Avant le Beau Temps

3 mins

Il pleuvait depuis déjà quelques heures. La journée avait été marquée par une chaleur lourde et orageuse. La pluie tombait en longs rideaux presque opaques, emplissant le ciel et sa toison scintillante du claquement des gouttes froides s’éclatant au sol.

La différence de température était telle que les fenêtres les moins bien isolées s’embrumaient, à l’image des pare-brises des rares voitures encore présentes sur les routes, et déchirant la nuit, au milieu de l’averse, de leurs phares puissants.

L’eau, au sol, s’évaporait, à peine arrivée sur l’asphalte chaud de la route. Ainsi s’élevait-il de cette dernière une épaisse brume blanche disparaissant vers le ciel en y lançant leurs bras volatils, comme mille et un spectres en peine.

Le serpent virevoltant de la fumée d’une cigarette se mêlait à ce brouillard, s’échappant d’une cartouche de bonne industrie. Les doigts la tenant avaient cet air nonchalant de haute société ; ils étaient posés sur la carrosserie de l’aile avant ; frappée par la pluie ; d’une extravagante Excalibur Phaéton de 1984. Les phares de la voiture étaient allumés, et tentaient paresseusement de percer la pluie et la nuit.

Sur le métal trempé, se reflétait le léger scintillement d’un bouton de manchette doré, regardant la cigarette de haut, affirmant à lui seul que la qualité de l’étoffe de la chemise qu’il ornait n’était pas feinte.

Le bras de son propriétaire était tendu, en appui sur l’aile avant droite. L’autre était le long d’une taille svelte mais sculptée de force bien entretenue et se finissait par une main dans la poche d’un pantalon de coton noir. Appuyé au pare-choc de l’Excalibur, l’homme avait croisé les jambes, laissant la pointe de sa chaussure droite effleurer à peine le sol, tout son poids ramené élégamment sur sa jambe gauche. Il semblait étranger à l’orage qui grognait, il semblait inconnu au monde se dessinant en touches indistinctes autour de lui entre les trombes d’eau.

Au milieu du tableau impressionniste que dessinait la Nature, il semblait être la seule tache, la seule trace, d’une sorte de réalité.

Immobile, comme mort, il n’en semblait pourtant que plus vivant.

Bien que la sachant fichue, il porta la cigarette à ses lèvre, aux commissures desquelles flottait un vague sourire de sérénité et de satisfaction. Il tira une dernière bouffée de ce que le pauvre mégot trempé et consumé contenait, et ajouta à la brume un nouveau nuage de fumée.

L’eau ruisselait de ses cheveux châtains à son col, et s’immisçait sous son foulard faisant d’autant plus coller la chemise à sa peau. Cependant, rien ne semblait le perturber.

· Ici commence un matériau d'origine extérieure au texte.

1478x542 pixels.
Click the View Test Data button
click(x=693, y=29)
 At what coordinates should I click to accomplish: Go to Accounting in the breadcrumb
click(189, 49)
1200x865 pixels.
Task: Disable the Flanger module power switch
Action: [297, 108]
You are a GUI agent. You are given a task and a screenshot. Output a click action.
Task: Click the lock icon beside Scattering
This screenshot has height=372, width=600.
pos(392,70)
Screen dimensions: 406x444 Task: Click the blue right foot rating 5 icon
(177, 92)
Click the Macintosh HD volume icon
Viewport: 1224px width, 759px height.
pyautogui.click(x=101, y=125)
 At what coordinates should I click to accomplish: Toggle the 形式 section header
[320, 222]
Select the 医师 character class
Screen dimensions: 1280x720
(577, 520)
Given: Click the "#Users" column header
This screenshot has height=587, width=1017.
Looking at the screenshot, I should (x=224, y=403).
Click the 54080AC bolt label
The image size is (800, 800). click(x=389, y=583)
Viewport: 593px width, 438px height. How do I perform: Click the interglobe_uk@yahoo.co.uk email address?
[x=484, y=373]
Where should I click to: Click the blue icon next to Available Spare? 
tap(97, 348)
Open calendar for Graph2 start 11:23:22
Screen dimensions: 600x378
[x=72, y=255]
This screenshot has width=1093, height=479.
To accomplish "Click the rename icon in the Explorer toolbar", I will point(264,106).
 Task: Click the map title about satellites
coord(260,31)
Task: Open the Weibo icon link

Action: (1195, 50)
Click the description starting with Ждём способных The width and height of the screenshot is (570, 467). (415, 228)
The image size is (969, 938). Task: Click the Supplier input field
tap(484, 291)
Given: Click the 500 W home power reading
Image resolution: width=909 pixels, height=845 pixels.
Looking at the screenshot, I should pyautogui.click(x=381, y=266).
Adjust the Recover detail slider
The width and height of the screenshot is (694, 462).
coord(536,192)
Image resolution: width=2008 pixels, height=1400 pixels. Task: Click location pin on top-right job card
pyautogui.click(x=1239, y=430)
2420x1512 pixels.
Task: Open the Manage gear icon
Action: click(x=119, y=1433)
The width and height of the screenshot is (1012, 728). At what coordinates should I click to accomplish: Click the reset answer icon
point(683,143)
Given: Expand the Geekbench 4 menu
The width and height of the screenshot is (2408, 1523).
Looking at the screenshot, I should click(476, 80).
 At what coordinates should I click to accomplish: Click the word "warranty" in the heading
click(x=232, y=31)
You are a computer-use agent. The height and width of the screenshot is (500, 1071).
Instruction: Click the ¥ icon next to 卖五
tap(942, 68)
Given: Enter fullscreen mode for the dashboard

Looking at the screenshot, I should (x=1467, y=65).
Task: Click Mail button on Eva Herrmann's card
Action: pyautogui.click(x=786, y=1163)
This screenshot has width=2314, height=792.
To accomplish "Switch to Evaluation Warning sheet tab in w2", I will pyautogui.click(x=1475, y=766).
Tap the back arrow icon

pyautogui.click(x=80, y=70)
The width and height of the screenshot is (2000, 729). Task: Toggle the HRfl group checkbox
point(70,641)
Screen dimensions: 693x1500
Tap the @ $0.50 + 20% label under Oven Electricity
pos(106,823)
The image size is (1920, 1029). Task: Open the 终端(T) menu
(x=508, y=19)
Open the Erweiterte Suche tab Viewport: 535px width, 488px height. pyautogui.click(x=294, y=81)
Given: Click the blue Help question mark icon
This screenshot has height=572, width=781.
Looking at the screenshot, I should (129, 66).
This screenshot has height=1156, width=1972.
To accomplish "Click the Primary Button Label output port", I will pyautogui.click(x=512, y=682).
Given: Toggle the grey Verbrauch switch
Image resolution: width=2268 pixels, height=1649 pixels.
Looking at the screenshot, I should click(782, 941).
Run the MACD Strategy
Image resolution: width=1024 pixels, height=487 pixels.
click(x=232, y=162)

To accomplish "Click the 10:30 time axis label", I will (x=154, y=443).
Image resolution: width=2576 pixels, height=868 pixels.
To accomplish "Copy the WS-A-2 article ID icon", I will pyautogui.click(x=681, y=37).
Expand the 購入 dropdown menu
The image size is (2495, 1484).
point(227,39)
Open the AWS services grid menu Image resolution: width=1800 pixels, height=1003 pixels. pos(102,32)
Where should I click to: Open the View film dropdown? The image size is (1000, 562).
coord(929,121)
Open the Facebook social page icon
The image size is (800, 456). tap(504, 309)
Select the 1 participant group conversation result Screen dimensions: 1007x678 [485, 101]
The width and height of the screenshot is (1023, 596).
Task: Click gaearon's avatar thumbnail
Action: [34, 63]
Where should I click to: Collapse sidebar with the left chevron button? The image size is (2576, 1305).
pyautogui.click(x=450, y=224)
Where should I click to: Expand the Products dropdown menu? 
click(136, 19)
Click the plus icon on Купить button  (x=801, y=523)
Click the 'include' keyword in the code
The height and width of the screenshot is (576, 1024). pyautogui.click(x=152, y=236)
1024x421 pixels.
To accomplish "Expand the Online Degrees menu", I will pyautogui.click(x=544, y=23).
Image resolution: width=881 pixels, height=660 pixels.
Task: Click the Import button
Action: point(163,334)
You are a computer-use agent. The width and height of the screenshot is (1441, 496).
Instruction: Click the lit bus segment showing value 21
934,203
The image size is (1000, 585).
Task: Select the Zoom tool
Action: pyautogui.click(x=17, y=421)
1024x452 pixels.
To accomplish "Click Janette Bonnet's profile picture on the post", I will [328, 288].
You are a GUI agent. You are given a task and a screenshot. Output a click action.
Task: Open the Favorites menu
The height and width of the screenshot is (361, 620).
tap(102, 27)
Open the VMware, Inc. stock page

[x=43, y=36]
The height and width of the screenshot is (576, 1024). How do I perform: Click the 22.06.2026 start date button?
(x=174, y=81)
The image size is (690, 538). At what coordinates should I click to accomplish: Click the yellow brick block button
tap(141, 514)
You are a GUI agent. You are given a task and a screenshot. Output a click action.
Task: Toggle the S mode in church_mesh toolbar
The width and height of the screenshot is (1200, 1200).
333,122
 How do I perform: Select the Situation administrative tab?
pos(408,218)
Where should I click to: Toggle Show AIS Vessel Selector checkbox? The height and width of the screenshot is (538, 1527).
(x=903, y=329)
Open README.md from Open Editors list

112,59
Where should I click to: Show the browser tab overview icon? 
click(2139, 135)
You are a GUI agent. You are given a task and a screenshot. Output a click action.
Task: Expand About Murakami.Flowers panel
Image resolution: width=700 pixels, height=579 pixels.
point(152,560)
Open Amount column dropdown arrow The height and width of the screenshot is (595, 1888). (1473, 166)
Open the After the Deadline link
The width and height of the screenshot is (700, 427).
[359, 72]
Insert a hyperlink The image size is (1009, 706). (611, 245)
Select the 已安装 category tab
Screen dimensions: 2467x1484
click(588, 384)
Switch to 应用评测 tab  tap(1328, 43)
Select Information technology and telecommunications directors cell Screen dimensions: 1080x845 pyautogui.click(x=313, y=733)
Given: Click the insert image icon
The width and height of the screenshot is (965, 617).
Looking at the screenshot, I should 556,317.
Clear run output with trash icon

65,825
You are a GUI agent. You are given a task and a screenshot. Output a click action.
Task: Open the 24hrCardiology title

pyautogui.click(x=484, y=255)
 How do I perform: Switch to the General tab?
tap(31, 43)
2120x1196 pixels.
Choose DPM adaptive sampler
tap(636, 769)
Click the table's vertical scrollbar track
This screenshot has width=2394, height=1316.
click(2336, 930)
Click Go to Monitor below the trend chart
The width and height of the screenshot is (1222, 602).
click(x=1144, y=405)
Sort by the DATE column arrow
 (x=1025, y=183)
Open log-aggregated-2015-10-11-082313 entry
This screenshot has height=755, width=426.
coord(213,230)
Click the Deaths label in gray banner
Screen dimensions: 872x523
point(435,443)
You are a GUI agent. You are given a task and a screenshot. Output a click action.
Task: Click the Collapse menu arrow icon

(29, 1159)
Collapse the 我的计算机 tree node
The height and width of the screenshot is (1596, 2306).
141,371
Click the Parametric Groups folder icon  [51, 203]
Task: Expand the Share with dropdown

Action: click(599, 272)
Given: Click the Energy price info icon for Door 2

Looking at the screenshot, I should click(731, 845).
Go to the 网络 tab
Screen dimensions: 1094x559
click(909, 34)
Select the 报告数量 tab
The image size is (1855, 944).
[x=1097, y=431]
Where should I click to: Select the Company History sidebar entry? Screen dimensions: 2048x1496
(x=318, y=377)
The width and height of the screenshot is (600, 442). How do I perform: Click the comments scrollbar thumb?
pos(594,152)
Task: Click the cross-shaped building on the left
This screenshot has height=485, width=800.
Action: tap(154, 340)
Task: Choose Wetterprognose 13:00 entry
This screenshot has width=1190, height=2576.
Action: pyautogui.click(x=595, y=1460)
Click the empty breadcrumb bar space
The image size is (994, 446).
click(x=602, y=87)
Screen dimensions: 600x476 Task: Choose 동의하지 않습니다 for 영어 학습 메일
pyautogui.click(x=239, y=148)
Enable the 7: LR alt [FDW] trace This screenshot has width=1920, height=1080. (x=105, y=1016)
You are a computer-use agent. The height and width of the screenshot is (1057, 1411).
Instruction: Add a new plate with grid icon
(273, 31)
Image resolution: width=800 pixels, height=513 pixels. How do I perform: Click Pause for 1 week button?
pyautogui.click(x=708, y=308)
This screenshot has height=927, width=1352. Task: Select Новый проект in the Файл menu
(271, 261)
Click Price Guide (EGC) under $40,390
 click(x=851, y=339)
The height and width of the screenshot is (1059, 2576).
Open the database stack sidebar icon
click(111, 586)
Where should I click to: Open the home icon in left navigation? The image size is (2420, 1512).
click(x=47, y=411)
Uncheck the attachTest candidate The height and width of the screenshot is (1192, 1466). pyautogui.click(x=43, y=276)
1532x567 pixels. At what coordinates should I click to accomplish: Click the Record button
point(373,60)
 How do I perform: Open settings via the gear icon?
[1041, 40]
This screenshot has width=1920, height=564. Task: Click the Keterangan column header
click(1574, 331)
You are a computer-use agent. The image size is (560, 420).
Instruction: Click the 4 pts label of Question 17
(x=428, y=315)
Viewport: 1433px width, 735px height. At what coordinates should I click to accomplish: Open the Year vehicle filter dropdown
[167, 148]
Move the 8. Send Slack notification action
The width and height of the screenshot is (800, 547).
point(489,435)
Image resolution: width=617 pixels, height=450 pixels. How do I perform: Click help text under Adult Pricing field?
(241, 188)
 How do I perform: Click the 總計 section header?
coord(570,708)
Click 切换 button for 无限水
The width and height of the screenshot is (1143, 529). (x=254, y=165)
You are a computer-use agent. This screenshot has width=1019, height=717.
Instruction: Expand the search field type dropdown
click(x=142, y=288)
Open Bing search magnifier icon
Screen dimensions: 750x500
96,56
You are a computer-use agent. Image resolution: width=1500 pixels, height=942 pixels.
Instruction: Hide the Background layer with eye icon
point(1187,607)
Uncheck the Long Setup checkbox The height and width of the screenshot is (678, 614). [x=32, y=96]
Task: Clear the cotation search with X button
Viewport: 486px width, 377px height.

Rien n’aurait pu décrocher ses yeux noisette aux douces teintes jaunes de ce sur quoi ils étaient fixés. D’un geste aussi sec que nonchalant, il jeta le mégot sur le bas-côté, et installa sa main dans son autre poche, toujours sans détourner le regard de la forme sombre jonchant le bitume dans le halo aveuglant de l’œil de la voiture.

Les gouttes, tombant violemment autour, rebondissaient nerveusement sur le tissu recouvrant à demi la masse au sol, étincelant dans les phares comme quelques escarbilles s’échappant d’un feu.

L’homme détourna finalement son regard vers l’aile gauche de l’Excalibur, et considéra, indifférent, le phare, faiblard comparé à sa paire. Comme surprise par ce regard, la lumière vacilla, et l’ampoule, sous l’assaut de la pluie et à force d’être si longtemps allumée, claqua.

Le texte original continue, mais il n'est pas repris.